Dataset records —
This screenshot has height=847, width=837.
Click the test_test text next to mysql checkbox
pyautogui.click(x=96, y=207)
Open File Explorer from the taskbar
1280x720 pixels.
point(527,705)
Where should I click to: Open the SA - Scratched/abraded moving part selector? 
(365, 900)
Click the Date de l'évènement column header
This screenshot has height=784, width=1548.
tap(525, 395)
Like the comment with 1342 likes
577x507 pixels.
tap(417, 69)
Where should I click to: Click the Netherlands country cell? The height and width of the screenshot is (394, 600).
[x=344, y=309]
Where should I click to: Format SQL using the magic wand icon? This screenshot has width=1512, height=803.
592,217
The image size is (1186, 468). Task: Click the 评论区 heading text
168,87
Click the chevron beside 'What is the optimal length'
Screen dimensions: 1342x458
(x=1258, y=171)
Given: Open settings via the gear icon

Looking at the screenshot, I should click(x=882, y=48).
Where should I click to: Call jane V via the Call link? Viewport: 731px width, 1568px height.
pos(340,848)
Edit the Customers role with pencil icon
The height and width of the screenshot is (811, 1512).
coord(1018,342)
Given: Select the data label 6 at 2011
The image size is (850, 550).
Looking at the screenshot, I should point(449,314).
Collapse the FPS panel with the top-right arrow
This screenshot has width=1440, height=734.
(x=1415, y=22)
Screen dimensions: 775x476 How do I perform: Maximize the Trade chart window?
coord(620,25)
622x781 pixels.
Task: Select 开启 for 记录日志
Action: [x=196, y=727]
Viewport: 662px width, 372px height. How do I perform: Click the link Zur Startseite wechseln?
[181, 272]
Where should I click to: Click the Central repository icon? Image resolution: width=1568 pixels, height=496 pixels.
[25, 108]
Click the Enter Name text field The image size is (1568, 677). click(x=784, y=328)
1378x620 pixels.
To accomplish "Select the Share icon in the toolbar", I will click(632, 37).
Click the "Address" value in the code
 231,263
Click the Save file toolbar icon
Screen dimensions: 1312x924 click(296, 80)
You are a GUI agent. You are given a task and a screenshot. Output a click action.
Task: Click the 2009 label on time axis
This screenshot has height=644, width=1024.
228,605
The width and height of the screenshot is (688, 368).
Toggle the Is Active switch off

Work request —
Give back exactly the lines above, from the line containing "Where should I click to: Click the Netherlands" through the line containing "Given: Select the data label 6 at 2011", with both end lines and nothing more.

Task result —
Where should I click to: Click the Netherlands country cell? The height and width of the screenshot is (394, 600).
[x=344, y=309]
Where should I click to: Format SQL using the magic wand icon? This screenshot has width=1512, height=803.
592,217
The image size is (1186, 468). Task: Click the 评论区 heading text
168,87
Click the chevron beside 'What is the optimal length'
Screen dimensions: 1342x458
(x=1258, y=171)
Given: Open settings via the gear icon

Looking at the screenshot, I should click(x=882, y=48).
Where should I click to: Call jane V via the Call link? Viewport: 731px width, 1568px height.
pos(340,848)
Edit the Customers role with pencil icon
The height and width of the screenshot is (811, 1512).
coord(1018,342)
Given: Select the data label 6 at 2011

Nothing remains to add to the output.